Copy every one of the entries below word for word, but leave out any pictures.
— START —
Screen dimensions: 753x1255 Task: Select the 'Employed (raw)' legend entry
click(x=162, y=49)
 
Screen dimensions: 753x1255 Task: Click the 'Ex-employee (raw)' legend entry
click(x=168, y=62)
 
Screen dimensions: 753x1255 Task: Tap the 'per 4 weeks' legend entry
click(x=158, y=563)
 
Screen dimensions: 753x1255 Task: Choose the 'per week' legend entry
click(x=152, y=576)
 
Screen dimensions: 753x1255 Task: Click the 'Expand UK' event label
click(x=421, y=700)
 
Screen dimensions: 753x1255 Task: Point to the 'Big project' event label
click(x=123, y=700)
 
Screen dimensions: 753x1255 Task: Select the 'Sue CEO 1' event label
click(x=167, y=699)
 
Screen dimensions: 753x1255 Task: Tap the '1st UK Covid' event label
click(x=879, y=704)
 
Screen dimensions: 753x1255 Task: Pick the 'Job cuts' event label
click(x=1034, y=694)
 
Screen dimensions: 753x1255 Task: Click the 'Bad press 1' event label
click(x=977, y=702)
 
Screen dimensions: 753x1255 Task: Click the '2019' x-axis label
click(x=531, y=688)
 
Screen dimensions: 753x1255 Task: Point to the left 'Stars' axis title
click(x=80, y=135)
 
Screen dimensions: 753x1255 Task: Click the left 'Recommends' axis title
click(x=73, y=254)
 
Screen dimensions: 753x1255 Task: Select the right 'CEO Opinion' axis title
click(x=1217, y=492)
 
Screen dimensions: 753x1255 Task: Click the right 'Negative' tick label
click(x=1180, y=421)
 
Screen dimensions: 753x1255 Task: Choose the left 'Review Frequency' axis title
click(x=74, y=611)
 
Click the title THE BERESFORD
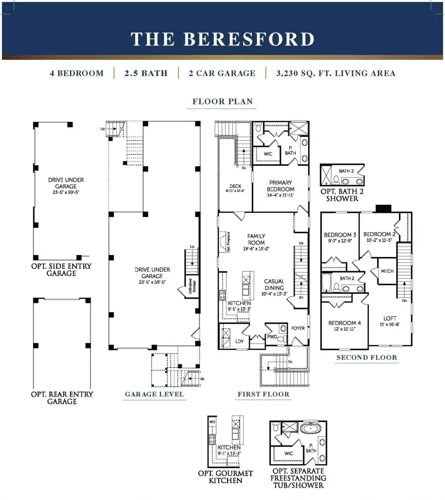[x=222, y=39]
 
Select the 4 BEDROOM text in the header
[x=77, y=73]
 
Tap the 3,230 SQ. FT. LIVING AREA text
[x=336, y=73]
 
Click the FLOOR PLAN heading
[x=222, y=101]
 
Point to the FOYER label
[x=298, y=327]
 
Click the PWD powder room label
[x=272, y=337]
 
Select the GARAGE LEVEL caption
[x=154, y=394]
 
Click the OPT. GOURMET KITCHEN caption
[x=226, y=477]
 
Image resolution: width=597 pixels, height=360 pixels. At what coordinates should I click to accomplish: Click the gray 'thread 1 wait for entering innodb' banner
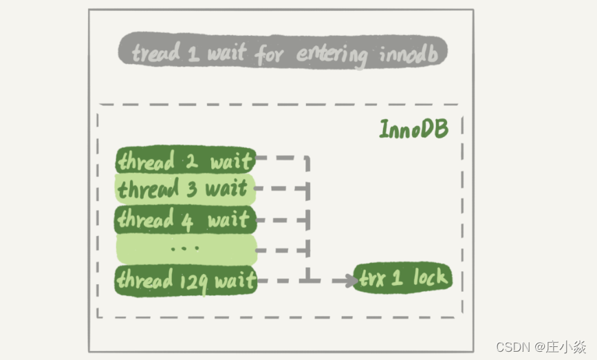pyautogui.click(x=283, y=52)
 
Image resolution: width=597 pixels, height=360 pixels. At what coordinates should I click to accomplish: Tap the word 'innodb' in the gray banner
pyautogui.click(x=408, y=53)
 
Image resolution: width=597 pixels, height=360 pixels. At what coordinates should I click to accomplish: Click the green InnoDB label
pyautogui.click(x=413, y=129)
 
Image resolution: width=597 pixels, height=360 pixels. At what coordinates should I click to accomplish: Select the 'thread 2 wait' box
pyautogui.click(x=186, y=162)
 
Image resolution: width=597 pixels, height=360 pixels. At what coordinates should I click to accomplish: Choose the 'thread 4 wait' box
pyautogui.click(x=186, y=220)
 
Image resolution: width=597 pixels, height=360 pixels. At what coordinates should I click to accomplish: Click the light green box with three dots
pyautogui.click(x=186, y=249)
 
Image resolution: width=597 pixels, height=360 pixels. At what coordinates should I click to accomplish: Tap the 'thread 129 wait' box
pyautogui.click(x=186, y=280)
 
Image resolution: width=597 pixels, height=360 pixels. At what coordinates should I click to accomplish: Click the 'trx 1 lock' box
pyautogui.click(x=403, y=279)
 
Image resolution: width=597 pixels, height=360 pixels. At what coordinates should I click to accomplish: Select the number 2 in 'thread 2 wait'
pyautogui.click(x=191, y=162)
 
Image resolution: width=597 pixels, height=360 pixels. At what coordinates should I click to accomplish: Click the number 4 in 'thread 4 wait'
pyautogui.click(x=187, y=220)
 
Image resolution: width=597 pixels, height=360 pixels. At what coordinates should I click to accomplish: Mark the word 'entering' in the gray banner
pyautogui.click(x=332, y=54)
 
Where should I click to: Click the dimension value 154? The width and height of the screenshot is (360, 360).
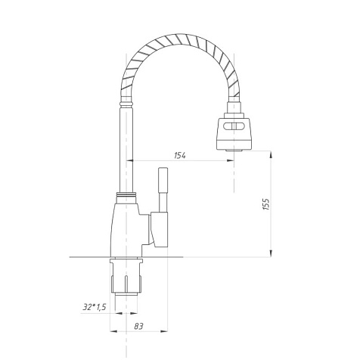coord(180,156)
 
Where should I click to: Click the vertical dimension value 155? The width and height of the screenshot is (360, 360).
coord(266,204)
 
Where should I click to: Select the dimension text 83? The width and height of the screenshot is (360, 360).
coord(138,326)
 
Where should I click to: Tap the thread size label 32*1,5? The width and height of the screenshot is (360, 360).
coord(95,307)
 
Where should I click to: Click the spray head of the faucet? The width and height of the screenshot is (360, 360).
coord(234,133)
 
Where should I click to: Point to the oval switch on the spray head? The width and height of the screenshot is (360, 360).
coord(234,126)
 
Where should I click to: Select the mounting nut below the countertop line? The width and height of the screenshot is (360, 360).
coord(126,277)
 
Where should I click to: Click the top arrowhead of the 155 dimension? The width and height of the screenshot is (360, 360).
coord(271,154)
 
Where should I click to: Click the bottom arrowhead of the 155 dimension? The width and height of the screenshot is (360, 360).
— END —
Written response:
Screen dimensions: 753x1255 Task: Select the 'Employed (raw)' legend entry
click(x=162, y=49)
 
Screen dimensions: 753x1255 Task: Click the 'Ex-employee (raw)' legend entry
click(x=168, y=62)
 
Screen dimensions: 753x1255 Task: Tap the 'per 4 weeks' legend entry
click(x=158, y=563)
 
Screen dimensions: 753x1255 Task: Choose the 'per week' legend entry
click(x=152, y=576)
 
Screen dimensions: 753x1255 Task: Click the 'Expand UK' event label
click(x=421, y=700)
 
Screen dimensions: 753x1255 Task: Point to the 'Big project' event label
click(x=123, y=700)
 
Screen dimensions: 753x1255 Task: Select the 'Sue CEO 1' event label
click(x=167, y=699)
 
Screen dimensions: 753x1255 Task: Tap the '1st UK Covid' event label
click(x=879, y=704)
 
Screen dimensions: 753x1255 Task: Pick the 'Job cuts' event label
click(x=1034, y=694)
 
Screen dimensions: 753x1255 Task: Click the 'Bad press 1' event label
click(x=977, y=702)
 
Screen dimensions: 753x1255 Task: Click the '2019' x-axis label
click(x=531, y=688)
 
Screen dimensions: 753x1255 Task: Point to the left 'Stars' axis title
click(x=80, y=135)
 
Screen dimensions: 753x1255 Task: Click the left 'Recommends' axis title
click(x=73, y=254)
 
Screen dimensions: 753x1255 Task: Select the right 'CEO Opinion' axis title
click(x=1217, y=492)
 
Screen dimensions: 753x1255 Task: Click the right 'Negative' tick label
click(x=1180, y=421)
 
Screen dimensions: 753x1255 Task: Choose the left 'Review Frequency' axis title
click(x=74, y=611)
 
Click the title THE BERESFORD
[x=222, y=39]
 
Select the 4 BEDROOM text in the header
[x=77, y=73]
 
Tap the 3,230 SQ. FT. LIVING AREA text
[x=336, y=73]
 
Click the FLOOR PLAN heading
[x=222, y=101]
 
Point to the FOYER label
[x=298, y=327]
 
Click the PWD powder room label
[x=272, y=337]
 
Select the GARAGE LEVEL caption
[x=154, y=394]
 
Click the OPT. GOURMET KITCHEN caption
[x=226, y=477]
 
Image resolution: width=597 pixels, height=360 pixels. At what coordinates should I click to accomplish: Click the gray 'thread 1 wait for entering innodb' banner
pyautogui.click(x=283, y=52)
 
Image resolution: width=597 pixels, height=360 pixels. At what coordinates should I click to accomplish: Tap the word 'innodb' in the gray banner
pyautogui.click(x=408, y=53)
 
Image resolution: width=597 pixels, height=360 pixels. At what coordinates should I click to accomplish: Click the green InnoDB label
pyautogui.click(x=413, y=129)
 
Image resolution: width=597 pixels, height=360 pixels. At what coordinates should I click to accomplish: Select the 'thread 2 wait' box
pyautogui.click(x=186, y=162)
 
Image resolution: width=597 pixels, height=360 pixels. At what coordinates should I click to accomplish: Choose the 'thread 4 wait' box
pyautogui.click(x=186, y=220)
 
Image resolution: width=597 pixels, height=360 pixels. At what coordinates should I click to accomplish: Click the light green box with three dots
pyautogui.click(x=186, y=249)
 
Image resolution: width=597 pixels, height=360 pixels. At what coordinates should I click to accomplish: Tap the 'thread 129 wait' box
pyautogui.click(x=186, y=280)
 
Image resolution: width=597 pixels, height=360 pixels. At what coordinates should I click to accomplish: Click the 'trx 1 lock' box
pyautogui.click(x=403, y=279)
 
Image resolution: width=597 pixels, height=360 pixels. At what coordinates should I click to accomplish: Select the number 2 in 'thread 2 wait'
pyautogui.click(x=191, y=162)
 
Image resolution: width=597 pixels, height=360 pixels. At what coordinates should I click to accomplish: Click the number 4 in 'thread 4 wait'
pyautogui.click(x=187, y=220)
 
Image resolution: width=597 pixels, height=360 pixels. At what coordinates should I click to accomplish: Mark the word 'entering' in the gray banner
pyautogui.click(x=332, y=54)
 
Where should I click to: Click the dimension value 154? The width and height of the screenshot is (360, 360).
coord(180,156)
 
Where should I click to: Click the vertical dimension value 155? The width and height of the screenshot is (360, 360).
coord(266,204)
 
Where should I click to: Select the dimension text 83? The width and height of the screenshot is (360, 360).
coord(138,326)
 
Where should I click to: Tap the thread size label 32*1,5? The width and height of the screenshot is (360, 360).
coord(95,307)
 
Where should I click to: Click the spray head of the faucet? The width and height of the screenshot is (360, 360).
coord(234,133)
 
Where should I click to: Point to the oval switch on the spray head? The width and height of the screenshot is (360, 360).
coord(234,126)
 
Where should I click to: Select the mounting nut below the countertop line? The width and height of the screenshot is (360, 360).
coord(126,277)
 
Where should I click to: Click the top arrowhead of the 155 dimension? The width and height of the screenshot is (360, 360).
coord(271,154)
 
Where should I click to: Click the bottom arrowhead of the 155 dimension? The width and height of the screenshot is (360, 360).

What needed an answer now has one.